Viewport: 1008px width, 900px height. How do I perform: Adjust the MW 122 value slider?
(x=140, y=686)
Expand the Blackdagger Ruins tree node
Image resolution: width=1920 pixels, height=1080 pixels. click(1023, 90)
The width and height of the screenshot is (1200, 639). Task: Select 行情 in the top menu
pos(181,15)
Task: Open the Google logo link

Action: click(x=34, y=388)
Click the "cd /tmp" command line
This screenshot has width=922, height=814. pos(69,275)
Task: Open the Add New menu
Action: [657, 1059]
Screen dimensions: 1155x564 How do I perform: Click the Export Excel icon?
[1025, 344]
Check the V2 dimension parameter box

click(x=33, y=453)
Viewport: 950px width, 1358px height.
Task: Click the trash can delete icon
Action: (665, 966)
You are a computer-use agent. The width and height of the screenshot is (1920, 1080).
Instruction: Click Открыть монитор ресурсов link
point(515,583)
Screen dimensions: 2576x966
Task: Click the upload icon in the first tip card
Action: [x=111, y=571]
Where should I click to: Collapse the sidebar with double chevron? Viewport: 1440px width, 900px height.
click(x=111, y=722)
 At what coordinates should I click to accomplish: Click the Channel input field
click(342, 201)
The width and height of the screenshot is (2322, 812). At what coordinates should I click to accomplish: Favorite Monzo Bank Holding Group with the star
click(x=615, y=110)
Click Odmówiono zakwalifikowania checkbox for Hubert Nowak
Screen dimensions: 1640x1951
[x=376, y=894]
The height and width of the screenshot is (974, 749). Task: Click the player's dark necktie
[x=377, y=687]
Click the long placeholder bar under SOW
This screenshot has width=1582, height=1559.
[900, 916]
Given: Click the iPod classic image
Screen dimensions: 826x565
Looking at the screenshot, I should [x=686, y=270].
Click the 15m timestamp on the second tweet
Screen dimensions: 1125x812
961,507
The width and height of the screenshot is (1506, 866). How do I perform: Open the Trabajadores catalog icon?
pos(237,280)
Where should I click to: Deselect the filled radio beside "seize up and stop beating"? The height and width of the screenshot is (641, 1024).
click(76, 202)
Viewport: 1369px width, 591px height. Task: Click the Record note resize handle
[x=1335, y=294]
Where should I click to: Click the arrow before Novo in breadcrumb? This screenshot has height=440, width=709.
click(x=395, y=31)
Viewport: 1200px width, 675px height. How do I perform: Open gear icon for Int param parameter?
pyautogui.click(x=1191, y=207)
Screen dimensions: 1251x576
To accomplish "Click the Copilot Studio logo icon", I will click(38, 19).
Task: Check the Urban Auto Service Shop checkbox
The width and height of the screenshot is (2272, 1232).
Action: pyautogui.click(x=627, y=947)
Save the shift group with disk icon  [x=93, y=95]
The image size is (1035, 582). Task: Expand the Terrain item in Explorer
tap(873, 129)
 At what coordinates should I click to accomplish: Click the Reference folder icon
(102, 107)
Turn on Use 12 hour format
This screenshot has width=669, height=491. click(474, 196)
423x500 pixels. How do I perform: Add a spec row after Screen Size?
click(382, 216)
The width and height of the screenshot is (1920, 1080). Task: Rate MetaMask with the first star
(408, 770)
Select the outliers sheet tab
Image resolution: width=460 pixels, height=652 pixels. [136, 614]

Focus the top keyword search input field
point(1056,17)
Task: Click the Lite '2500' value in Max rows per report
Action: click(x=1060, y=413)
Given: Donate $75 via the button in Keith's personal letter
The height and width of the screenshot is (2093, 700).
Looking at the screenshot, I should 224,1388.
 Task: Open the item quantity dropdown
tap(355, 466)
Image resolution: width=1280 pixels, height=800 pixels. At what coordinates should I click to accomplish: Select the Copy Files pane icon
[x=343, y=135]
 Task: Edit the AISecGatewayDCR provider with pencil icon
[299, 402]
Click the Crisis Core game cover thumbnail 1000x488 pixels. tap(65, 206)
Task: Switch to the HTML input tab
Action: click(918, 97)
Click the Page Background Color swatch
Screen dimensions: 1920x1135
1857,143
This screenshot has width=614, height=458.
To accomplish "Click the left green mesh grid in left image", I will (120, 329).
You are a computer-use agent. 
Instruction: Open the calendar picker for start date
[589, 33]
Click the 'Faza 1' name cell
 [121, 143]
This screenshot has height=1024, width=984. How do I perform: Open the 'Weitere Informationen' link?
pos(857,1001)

⁂

AIM OF THE TASK:
Quote every item above word for word, keeping each line as it appears.

THE ANSWER:
Viewport: 1008px width, 900px height. How do I perform: Adjust the MW 122 value slider?
(x=140, y=686)
Expand the Blackdagger Ruins tree node
Image resolution: width=1920 pixels, height=1080 pixels. click(1023, 90)
The width and height of the screenshot is (1200, 639). Task: Select 行情 in the top menu
pos(181,15)
Task: Open the Google logo link

Action: click(x=34, y=388)
Click the "cd /tmp" command line
This screenshot has width=922, height=814. pos(69,275)
Task: Open the Add New menu
Action: [657, 1059]
Screen dimensions: 1155x564 How do I perform: Click the Export Excel icon?
[1025, 344]
Check the V2 dimension parameter box

click(x=33, y=453)
Viewport: 950px width, 1358px height.
Task: Click the trash can delete icon
Action: (665, 966)
You are a computer-use agent. The width and height of the screenshot is (1920, 1080).
Instruction: Click Открыть монитор ресурсов link
point(515,583)
Screen dimensions: 2576x966
Task: Click the upload icon in the first tip card
Action: [x=111, y=571]
Where should I click to: Collapse the sidebar with double chevron? Viewport: 1440px width, 900px height.
click(x=111, y=722)
 At what coordinates should I click to accomplish: Click the Channel input field
click(342, 201)
The width and height of the screenshot is (2322, 812). At what coordinates should I click to accomplish: Favorite Monzo Bank Holding Group with the star
click(x=615, y=110)
Click Odmówiono zakwalifikowania checkbox for Hubert Nowak
Screen dimensions: 1640x1951
[x=376, y=894]
The height and width of the screenshot is (974, 749). Task: Click the player's dark necktie
[x=377, y=687]
Click the long placeholder bar under SOW
This screenshot has width=1582, height=1559.
[900, 916]
Given: Click the iPod classic image
Screen dimensions: 826x565
Looking at the screenshot, I should [x=686, y=270].
Click the 15m timestamp on the second tweet
Screen dimensions: 1125x812
961,507
The width and height of the screenshot is (1506, 866). How do I perform: Open the Trabajadores catalog icon?
pos(237,280)
Where should I click to: Deselect the filled radio beside "seize up and stop beating"? The height and width of the screenshot is (641, 1024).
click(76, 202)
Viewport: 1369px width, 591px height. Task: Click the Record note resize handle
[x=1335, y=294]
Where should I click to: Click the arrow before Novo in breadcrumb? This screenshot has height=440, width=709.
click(x=395, y=31)
Viewport: 1200px width, 675px height. How do I perform: Open gear icon for Int param parameter?
pyautogui.click(x=1191, y=207)
Screen dimensions: 1251x576
To accomplish "Click the Copilot Studio logo icon", I will click(38, 19).
Task: Check the Urban Auto Service Shop checkbox
The width and height of the screenshot is (2272, 1232).
Action: pyautogui.click(x=627, y=947)
Save the shift group with disk icon  [x=93, y=95]
The image size is (1035, 582). Task: Expand the Terrain item in Explorer
tap(873, 129)
 At what coordinates should I click to accomplish: Click the Reference folder icon
(102, 107)
Turn on Use 12 hour format
This screenshot has width=669, height=491. click(474, 196)
423x500 pixels. How do I perform: Add a spec row after Screen Size?
click(382, 216)
The width and height of the screenshot is (1920, 1080). Task: Rate MetaMask with the first star
(408, 770)
Select the outliers sheet tab
Image resolution: width=460 pixels, height=652 pixels. [136, 614]

Focus the top keyword search input field
point(1056,17)
Task: Click the Lite '2500' value in Max rows per report
Action: click(x=1060, y=413)
Given: Donate $75 via the button in Keith's personal letter
The height and width of the screenshot is (2093, 700).
Looking at the screenshot, I should 224,1388.
 Task: Open the item quantity dropdown
tap(355, 466)
Image resolution: width=1280 pixels, height=800 pixels. At what coordinates should I click to accomplish: Select the Copy Files pane icon
[x=343, y=135]
 Task: Edit the AISecGatewayDCR provider with pencil icon
[299, 402]
Click the Crisis Core game cover thumbnail 1000x488 pixels. tap(65, 206)
Task: Switch to the HTML input tab
Action: click(918, 97)
Click the Page Background Color swatch
Screen dimensions: 1920x1135
1857,143
This screenshot has width=614, height=458.
To accomplish "Click the left green mesh grid in left image", I will (120, 329).
You are a computer-use agent. 
Instruction: Open the calendar picker for start date
[589, 33]
Click the 'Faza 1' name cell
 [121, 143]
This screenshot has height=1024, width=984. How do I perform: Open the 'Weitere Informationen' link?
pos(857,1001)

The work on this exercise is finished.